New Delhi: French aircraft maker Dassault Aviation SA has said its partnership with Anil Ambani’s Reliance Group for making parts of Falcon and Rafale aircraft was Dassault Aviation’s choice. The statement from Dassault backs the Indian government’s position that the joint venture between the two groups was the result of a commercial decision between the businesses and governments had no role in that.

The controversy over India’s purchase of 36 Rafale aircraft had taken a new turn on Friday with a French journal quoting former president François Hollande as saying that Dassault Aviation was given no choice but to partner Anil Ambani’s Reliance Group for the offset clause in the deal, according to an ANI report.

Dassault Aviation has clarified that the 2016 contract for 36 Rafale aircraft sale to India was a government to government deal, which provided for a separate contract in which Dassault Aviation committed for making compensation investments (offsets) in India worth half the value of the purchase.

Dassault Reliance Aerospace Ltd (DRAL) has an offset contract of around 30,000 crore for 36 Rafale aircraft. Under an offset policy, foreign companies selling goods to the Indian government or state-run firms are made to source part of the supplies locally.

“This offsets contract is delivered in compliance with the Defence Procurement Procedure (DPP) 2016 regulations. In this framework, and in accordance with the policy of ‘Make in India,’ Dassault Aviation has decided to partner India’s Reliance Group. This is Dassault Aviation’s choice, as CEO Eric Trappier had explained in an interview published in MINT newspaper on April 17, 2018," according to the statement from the French company uploaded on its website on Friday. France is three hours 30 minutes behind Indian time.

Mint had reported on 16 April quoting Trappier that the joint venture was Dassault’s choice, which it will continue with.
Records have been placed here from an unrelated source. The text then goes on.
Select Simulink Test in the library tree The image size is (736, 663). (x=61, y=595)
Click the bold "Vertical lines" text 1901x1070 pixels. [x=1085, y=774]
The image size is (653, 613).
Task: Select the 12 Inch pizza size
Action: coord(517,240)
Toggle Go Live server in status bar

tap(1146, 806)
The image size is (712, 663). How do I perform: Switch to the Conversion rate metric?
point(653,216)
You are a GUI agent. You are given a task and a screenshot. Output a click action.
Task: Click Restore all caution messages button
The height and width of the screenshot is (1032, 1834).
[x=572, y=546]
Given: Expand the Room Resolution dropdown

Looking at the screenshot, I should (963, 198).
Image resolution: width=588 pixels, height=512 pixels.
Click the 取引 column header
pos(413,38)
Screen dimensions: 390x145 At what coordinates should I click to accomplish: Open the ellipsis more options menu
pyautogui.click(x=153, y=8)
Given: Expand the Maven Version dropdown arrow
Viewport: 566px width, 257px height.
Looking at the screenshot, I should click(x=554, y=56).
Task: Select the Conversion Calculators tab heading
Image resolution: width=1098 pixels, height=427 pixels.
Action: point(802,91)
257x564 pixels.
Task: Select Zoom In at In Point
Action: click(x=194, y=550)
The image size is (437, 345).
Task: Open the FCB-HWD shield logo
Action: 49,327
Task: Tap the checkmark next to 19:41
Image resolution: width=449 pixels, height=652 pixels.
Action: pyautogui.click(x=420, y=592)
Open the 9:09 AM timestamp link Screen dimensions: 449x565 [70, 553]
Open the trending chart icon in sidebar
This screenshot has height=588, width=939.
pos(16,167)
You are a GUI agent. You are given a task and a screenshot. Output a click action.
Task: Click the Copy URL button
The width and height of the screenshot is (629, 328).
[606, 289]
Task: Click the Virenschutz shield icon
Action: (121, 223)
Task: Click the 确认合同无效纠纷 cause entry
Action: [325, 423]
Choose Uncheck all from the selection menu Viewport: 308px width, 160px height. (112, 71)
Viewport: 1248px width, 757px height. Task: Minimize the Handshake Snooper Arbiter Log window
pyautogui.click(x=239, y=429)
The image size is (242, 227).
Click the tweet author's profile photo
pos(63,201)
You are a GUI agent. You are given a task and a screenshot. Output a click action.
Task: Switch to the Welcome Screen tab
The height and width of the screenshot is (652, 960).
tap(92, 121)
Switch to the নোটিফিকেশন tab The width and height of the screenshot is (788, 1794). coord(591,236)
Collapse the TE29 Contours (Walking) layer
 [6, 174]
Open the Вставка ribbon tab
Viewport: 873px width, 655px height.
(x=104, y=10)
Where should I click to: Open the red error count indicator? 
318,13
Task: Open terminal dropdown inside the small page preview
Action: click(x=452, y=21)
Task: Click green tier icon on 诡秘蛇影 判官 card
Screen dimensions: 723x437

Dassault said the joint venture, DRAL, was created in February 2017 and a plant had been built in Nagpur for manufacturing parts for Falcon and Rafale aircraft. The Nagpur site was chosen because of the availability of land with direct access to an airport runway, an essential condition for aeronautic activities, said the statement from the French firm.

Dassault also said it has signed partnerships with other firms too. “Negotiations are ongoing with a hundred-odd other potential partners," the company said. The company was very proud that the Indian authorities had selected the Rafale fighter, it added.

India’s defence ministry had on Friday tweeted that the report referring to former French President Mr Hollande’s statement that the government of India insisted upon a particular firm as offset partner for Dassault Aviation in Rafale was being verified. “It is reiterated that neither the government of India nor the French government had any say in the commercial decision."

Reliance Group did not respond to an email seeking comment.

The purchase of the 36 Rafale jets, slated to be inducted into the Indian Air Force from September 2019, has been in the eye of a storm with the Congress questioning the price and the choice of Reliance as the offset partner.

Reliance Group companies have sued HT Media Ltd, Mint’s publisher, and nine others in the Bombay high court over a 2 October 2014 front-page story that they have disputed. HT Media is contesting the case.